À l'inverse, quelques minutes suffisent souvent pour renforcer durablement les apprentissages.

Par exemple :

  • demander à un participant de reformuler une notion avec ses propres mots ;

  • commencer l'après-midi par un rappel des points essentiels du matin ;

  • proposer un mini quiz de trois questions avant d'aborder une nouvelle séquence ;

  • faire construire une carte mentale collective à la fin de la journée.

Ces activités prennent peu de temps, mais elles favorisent la consolidation des connaissances en mémoire.


⚠️ L'erreur fréquente

Beaucoup de formateurs ajoutent toujours plus de contenu lorsqu'ils constatent que leurs stagiaires oublient.

Les neurosciences nous invitent à faire exactement l'inverse.

Il est souvent plus efficace de consacrer quelques minutes à réactiver les connaissances déjà abordées plutôt que d'ajouter de nouvelles informations.

La qualité de l'apprentissage dépend moins de la quantité de contenu que de la manière dont celui-ci est consolidé.


✅ À tester dès votre prochaine formation

Avant de commencer un nouveau chapitre, prenez deux minutes pour demander à vos stagiaires :

« Sans regarder vos notes, quelles sont les trois idées essentielles que vous retenez de la séquence précédente ? »

Vous serez probablement surpris par la richesse des échanges… et par l'effet de cette simple question sur la mémorisation.



🧪 Le défi pédagogique de la semaine

Lors de votre prochaine formation, prévoyez un seul moment de réactivation de deux à trois minutes avant d'aborder un nouveau contenu.

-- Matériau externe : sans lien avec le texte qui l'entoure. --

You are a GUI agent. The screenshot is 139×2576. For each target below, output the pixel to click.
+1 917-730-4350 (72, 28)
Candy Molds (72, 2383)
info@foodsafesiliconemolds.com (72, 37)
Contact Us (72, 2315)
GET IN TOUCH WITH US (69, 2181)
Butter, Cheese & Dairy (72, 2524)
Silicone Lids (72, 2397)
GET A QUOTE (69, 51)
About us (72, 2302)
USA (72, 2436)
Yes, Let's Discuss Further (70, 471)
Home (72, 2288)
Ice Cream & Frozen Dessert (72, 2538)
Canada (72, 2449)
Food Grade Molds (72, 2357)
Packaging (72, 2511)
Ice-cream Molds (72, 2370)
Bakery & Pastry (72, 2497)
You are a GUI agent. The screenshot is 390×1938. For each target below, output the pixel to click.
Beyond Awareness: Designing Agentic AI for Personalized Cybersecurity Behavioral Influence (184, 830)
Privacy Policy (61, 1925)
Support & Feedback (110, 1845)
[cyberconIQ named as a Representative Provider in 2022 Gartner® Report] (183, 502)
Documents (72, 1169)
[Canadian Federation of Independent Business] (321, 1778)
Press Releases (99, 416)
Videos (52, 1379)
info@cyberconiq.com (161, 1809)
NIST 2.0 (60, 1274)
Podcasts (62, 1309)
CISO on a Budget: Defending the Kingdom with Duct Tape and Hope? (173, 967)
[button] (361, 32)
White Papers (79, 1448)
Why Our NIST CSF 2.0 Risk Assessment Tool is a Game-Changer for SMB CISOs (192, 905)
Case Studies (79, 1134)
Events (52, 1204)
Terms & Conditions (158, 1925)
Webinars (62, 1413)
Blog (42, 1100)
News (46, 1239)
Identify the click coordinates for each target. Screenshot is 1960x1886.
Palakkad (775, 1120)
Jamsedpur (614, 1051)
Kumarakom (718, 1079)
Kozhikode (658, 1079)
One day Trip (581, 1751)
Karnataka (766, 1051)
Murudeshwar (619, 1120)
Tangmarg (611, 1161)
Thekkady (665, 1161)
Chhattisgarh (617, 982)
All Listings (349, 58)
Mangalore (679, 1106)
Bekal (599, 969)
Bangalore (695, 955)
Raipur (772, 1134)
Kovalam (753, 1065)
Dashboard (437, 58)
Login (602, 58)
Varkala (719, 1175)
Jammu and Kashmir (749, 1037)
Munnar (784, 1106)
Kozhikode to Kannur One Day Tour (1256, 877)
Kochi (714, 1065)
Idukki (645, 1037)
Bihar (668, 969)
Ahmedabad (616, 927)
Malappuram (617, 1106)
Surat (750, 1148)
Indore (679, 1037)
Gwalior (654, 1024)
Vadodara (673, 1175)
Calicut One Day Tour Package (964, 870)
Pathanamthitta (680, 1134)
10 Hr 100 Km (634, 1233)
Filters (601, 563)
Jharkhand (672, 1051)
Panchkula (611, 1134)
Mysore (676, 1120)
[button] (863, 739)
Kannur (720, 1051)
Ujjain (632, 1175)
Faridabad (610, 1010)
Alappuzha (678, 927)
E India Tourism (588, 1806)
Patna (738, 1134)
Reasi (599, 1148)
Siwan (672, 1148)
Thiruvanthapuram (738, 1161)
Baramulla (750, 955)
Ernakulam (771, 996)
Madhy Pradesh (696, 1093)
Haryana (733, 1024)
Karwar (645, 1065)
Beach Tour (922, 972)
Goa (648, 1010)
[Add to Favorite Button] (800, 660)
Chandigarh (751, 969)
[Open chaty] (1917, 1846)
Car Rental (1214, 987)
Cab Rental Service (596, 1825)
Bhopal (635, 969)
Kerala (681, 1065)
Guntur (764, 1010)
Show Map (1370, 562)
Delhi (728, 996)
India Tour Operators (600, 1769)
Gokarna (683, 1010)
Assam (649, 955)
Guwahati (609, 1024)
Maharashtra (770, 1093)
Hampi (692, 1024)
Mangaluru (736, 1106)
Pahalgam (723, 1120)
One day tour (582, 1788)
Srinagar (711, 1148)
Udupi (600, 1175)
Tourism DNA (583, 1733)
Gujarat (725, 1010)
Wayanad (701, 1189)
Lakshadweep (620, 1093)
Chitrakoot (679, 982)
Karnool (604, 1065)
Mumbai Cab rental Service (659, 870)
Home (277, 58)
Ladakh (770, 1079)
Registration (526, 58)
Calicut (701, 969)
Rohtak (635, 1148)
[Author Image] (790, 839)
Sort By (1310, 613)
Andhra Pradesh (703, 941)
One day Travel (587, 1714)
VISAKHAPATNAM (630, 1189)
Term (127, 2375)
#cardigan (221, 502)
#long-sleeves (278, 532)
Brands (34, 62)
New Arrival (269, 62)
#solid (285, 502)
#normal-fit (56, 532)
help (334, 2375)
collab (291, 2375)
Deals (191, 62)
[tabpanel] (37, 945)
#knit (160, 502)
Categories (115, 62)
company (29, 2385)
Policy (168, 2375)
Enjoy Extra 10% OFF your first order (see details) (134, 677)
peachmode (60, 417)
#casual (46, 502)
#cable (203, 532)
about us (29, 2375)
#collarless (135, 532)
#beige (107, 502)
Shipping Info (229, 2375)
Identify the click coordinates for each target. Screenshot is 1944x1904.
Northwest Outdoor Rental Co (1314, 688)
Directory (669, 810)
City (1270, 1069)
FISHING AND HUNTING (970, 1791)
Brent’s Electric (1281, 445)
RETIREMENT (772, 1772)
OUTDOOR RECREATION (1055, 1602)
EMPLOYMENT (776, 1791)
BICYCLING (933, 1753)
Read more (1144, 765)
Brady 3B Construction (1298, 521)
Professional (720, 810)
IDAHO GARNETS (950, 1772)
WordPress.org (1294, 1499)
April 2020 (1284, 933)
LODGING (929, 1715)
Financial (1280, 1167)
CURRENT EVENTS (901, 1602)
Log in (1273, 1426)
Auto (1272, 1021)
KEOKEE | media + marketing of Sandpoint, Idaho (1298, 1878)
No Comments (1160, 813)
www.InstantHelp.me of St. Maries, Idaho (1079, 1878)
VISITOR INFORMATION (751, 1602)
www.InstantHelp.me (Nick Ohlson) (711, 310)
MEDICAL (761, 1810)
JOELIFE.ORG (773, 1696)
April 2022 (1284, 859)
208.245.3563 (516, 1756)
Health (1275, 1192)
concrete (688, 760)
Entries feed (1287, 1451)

Observez ensuite la qualité des réponses, des échanges et de la participation.

Je serais curieux de connaître ce que vous aurez constaté sur le terrain.



📚 Références

  • Hermann Ebbinghaus (1885). Über das Gedächtnis (On Memory).

  • Ebbinghaus, H. (1913). Memory: A Contribution to Experimental Psychology (traduction anglaise de l'ouvrage de 1885).